Na igreja, diante da pia baptismal, o padre, pequeno em altura, pediu naquela voz solene que melhor se adapta às circunstâncias:
— Aproximem-se os padrinhos!
Minha mãe e eu, as personagens em questão, aproximámo-nos.
O padre, que apesar de ser pequeno dava, naquela época, certamente dois de mim, olhou-me do cimo da sua relativa altura e com ar interrogativo, a roçar o perplexo, perguntou:
— Que idade tem o padrinho?
— Doze! — respondeu a minha mãe, sabendo que não era por essa pequena mentira que iria calcorrear os quentes e pedregosos caminhos do purgatório.
— Ah, não pode ser! É pequeno demais para ser padrinho!
A minha mãe, com o sentido apurado de humor que sempre a caracterizou e com muita irreverência à mistura, replicou de imediato:
— Ora essa!… Deixe-se lá de lérias, senhor abade!… Também o senhor é pequeno e não deixa de ser padre por isso, que diabo!
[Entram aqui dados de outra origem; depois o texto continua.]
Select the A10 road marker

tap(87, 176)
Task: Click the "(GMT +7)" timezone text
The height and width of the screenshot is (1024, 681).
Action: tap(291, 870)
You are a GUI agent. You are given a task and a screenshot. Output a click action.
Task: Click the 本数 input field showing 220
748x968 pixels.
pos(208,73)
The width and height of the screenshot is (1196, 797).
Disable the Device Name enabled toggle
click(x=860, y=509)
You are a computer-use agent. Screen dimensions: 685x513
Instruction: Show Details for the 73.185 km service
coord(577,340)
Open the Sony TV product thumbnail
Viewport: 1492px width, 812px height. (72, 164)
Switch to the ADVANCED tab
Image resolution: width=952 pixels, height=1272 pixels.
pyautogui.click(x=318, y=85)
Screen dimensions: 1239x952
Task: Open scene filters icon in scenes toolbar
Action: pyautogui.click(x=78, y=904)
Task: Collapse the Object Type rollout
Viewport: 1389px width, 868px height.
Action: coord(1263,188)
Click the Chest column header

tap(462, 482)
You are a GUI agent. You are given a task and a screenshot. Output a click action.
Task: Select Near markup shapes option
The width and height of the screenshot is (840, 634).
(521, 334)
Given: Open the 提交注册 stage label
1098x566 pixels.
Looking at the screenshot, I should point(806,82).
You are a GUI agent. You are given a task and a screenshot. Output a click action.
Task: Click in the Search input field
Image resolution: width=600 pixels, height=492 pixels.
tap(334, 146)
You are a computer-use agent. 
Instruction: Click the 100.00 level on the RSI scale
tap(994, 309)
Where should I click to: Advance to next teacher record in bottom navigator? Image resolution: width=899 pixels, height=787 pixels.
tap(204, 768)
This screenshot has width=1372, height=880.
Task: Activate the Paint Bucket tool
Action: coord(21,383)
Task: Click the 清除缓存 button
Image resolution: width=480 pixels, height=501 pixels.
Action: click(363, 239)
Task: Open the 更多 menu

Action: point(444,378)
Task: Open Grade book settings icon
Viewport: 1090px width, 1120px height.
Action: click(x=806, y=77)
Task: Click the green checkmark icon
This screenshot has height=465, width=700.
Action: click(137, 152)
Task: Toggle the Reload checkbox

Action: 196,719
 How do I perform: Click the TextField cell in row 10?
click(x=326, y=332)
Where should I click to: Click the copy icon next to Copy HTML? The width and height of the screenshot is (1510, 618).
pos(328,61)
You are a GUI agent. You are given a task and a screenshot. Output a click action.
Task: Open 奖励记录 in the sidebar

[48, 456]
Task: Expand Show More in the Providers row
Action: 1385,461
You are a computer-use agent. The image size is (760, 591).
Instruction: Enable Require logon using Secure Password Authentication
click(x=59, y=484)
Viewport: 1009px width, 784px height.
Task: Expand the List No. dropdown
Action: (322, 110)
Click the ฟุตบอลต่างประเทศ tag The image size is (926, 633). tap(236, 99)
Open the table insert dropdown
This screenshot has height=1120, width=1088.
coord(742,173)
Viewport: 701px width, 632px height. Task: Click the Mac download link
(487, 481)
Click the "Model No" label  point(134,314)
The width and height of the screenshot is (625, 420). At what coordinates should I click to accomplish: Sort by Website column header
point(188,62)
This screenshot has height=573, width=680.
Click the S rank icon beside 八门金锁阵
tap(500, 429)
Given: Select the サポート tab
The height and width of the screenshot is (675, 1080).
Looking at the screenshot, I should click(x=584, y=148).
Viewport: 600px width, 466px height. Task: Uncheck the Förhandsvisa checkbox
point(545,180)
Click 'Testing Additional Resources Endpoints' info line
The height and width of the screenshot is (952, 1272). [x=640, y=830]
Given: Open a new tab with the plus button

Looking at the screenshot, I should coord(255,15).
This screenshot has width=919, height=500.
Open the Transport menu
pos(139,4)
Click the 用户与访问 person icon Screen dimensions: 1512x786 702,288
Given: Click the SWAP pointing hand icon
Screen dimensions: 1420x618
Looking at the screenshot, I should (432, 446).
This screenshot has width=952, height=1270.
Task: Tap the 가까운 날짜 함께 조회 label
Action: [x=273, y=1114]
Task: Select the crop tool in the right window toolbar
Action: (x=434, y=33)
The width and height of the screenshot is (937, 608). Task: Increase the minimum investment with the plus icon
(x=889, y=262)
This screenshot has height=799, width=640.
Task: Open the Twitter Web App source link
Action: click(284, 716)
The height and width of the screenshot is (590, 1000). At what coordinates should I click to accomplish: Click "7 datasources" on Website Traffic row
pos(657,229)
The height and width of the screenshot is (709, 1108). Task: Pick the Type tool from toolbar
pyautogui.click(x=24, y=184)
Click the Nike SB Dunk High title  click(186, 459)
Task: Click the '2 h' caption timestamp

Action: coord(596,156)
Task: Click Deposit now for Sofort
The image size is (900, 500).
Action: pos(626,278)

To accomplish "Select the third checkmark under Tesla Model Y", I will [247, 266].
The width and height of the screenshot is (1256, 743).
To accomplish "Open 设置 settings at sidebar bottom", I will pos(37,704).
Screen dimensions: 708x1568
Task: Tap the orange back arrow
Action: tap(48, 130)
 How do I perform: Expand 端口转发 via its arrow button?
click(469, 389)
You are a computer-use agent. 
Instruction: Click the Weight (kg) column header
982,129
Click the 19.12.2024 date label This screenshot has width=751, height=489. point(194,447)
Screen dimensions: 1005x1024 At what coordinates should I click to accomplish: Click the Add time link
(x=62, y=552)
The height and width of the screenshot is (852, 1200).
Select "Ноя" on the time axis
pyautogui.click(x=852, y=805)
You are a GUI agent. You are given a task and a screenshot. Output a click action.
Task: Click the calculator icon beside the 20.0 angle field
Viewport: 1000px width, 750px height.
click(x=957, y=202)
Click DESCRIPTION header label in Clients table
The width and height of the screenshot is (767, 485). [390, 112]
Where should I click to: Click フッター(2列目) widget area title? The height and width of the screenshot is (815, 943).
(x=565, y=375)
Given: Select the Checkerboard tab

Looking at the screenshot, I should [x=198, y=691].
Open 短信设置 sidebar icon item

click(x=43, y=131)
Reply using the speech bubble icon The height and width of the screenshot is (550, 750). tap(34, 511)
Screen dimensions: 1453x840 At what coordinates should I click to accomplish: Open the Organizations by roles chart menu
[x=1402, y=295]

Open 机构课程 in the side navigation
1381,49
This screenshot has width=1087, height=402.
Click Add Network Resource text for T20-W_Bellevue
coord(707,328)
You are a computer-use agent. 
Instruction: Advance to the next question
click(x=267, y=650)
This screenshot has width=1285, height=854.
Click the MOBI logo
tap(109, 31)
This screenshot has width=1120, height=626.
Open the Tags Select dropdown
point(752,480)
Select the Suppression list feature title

E lá se fez a cerimónia, para alegria de quase todos os presentes, incluindo aquele pobre inocente que, apesar do banho imprevisto, sorria seraficamente. Por certo de alívio ao saber que, por uma unha negra, se livrara para todo o sempre das terríficas agruras do limbo. Que nessa altura ainda existia.